[Collected data entries]
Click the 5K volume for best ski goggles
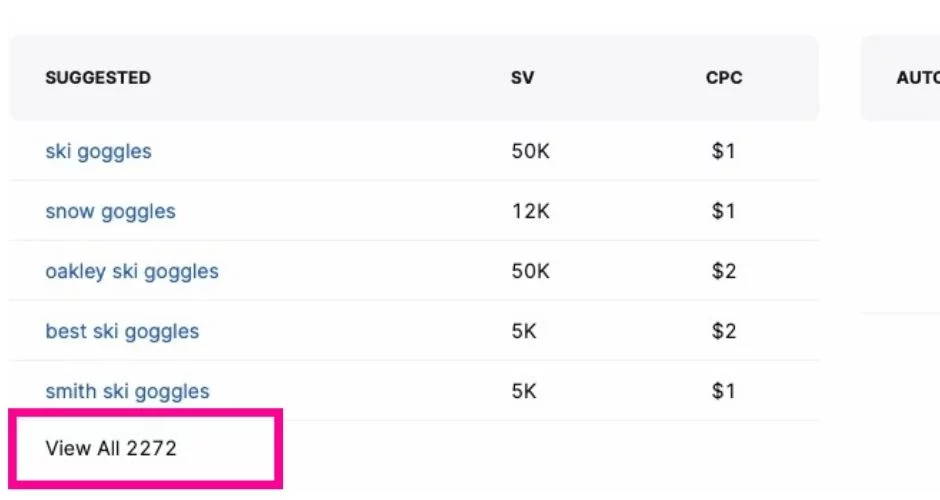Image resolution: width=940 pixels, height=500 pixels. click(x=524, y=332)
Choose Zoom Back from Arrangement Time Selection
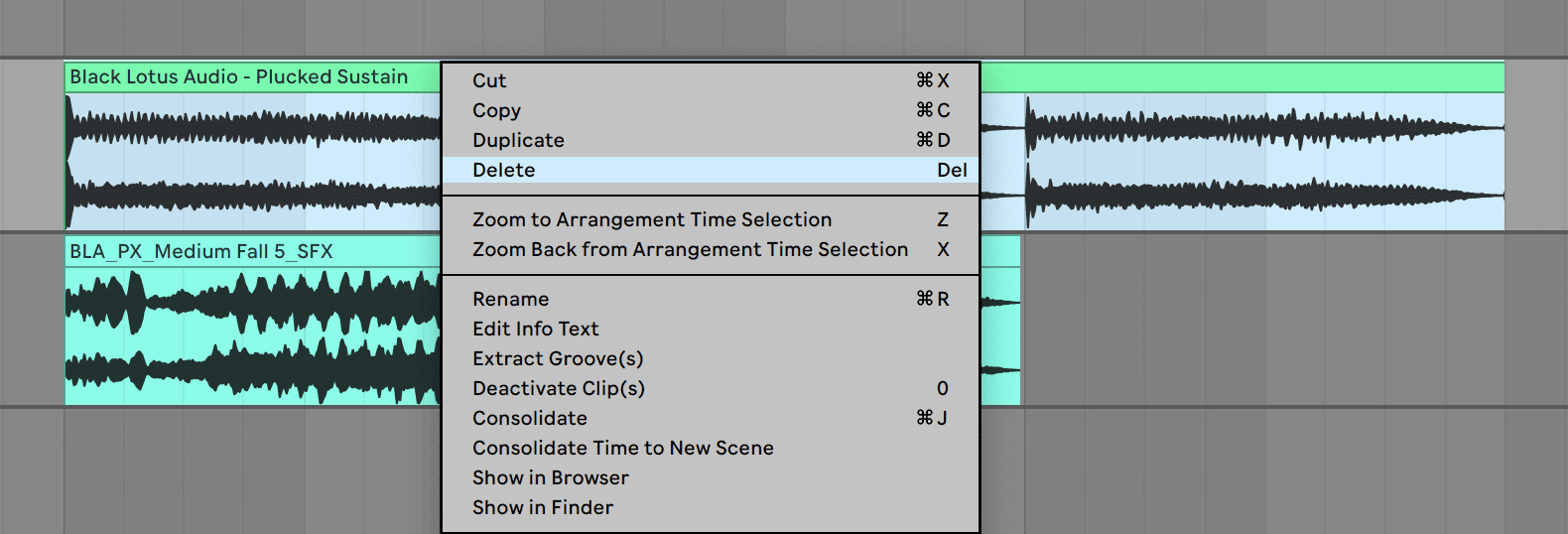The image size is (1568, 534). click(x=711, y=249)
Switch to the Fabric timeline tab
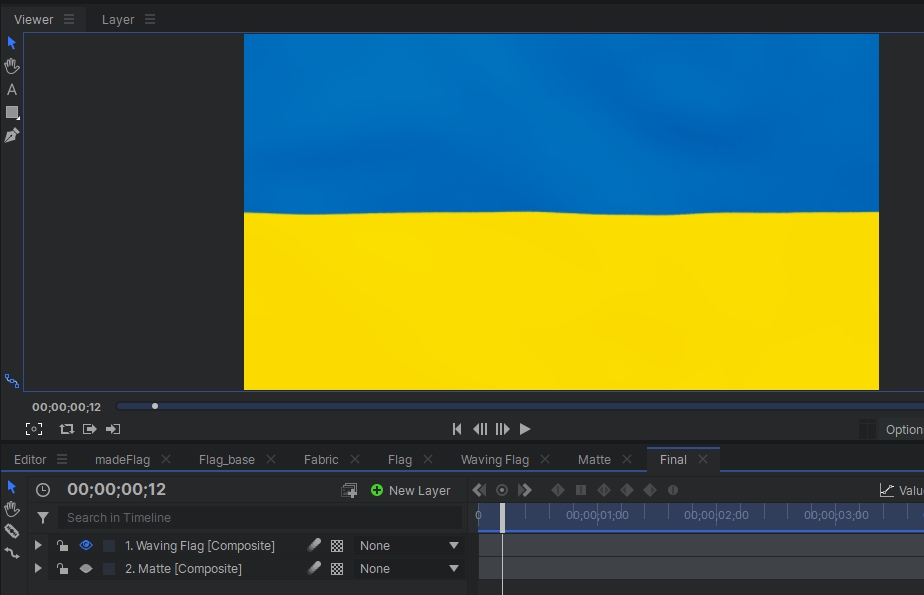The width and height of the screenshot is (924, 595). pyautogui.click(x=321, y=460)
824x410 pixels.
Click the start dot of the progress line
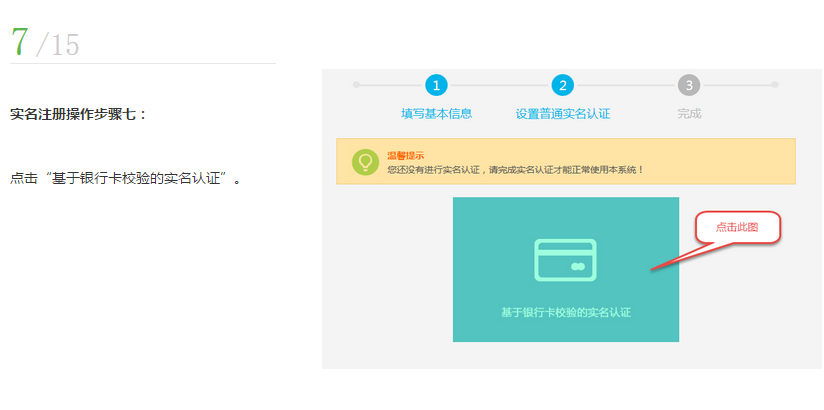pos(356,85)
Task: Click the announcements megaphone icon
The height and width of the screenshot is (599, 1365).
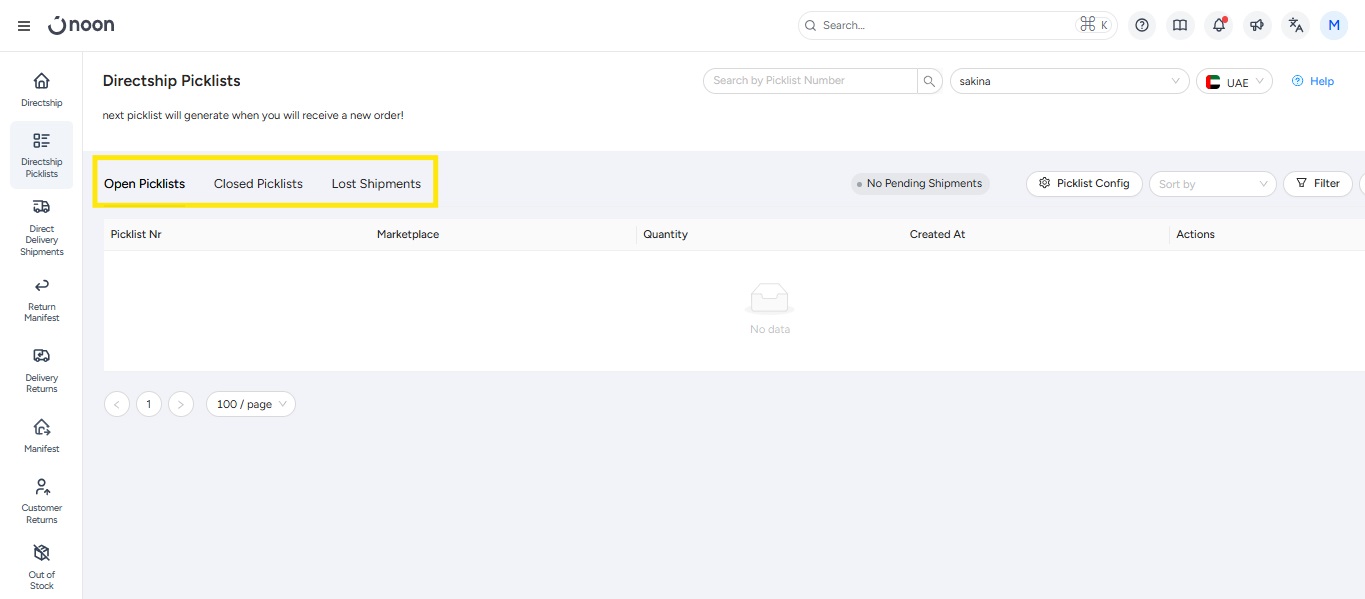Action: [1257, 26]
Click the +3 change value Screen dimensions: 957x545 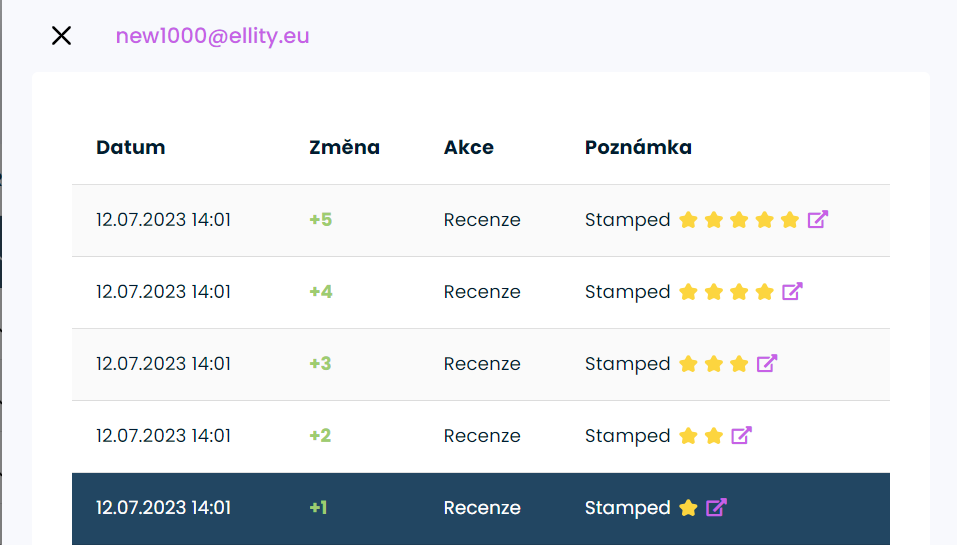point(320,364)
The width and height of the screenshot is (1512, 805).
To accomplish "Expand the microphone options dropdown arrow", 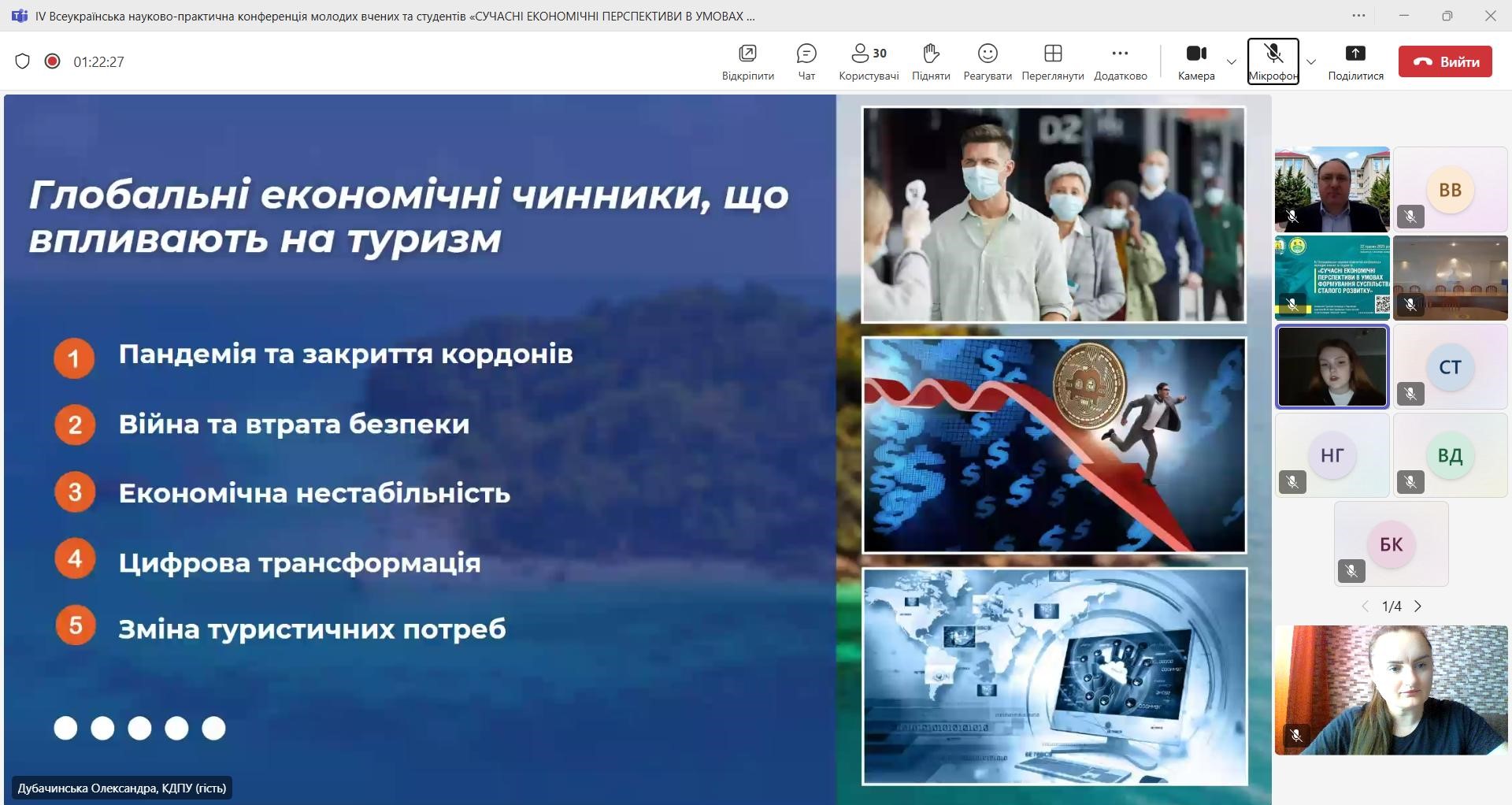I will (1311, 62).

• **What you have to do**:
Quote, exactly and only, the lines from the first line of the data above through the line containing "824x410 pixels.". The pictures do not belong in it.

• **Response to this task**:
Click the 5K volume for best ski goggles
Image resolution: width=940 pixels, height=500 pixels. click(x=524, y=332)
Choose Zoom Back from Arrangement Time Selection
The image size is (1568, 534). click(x=711, y=249)
Switch to the Fabric timeline tab
The width and height of the screenshot is (924, 595). pyautogui.click(x=321, y=460)
824x410 pixels.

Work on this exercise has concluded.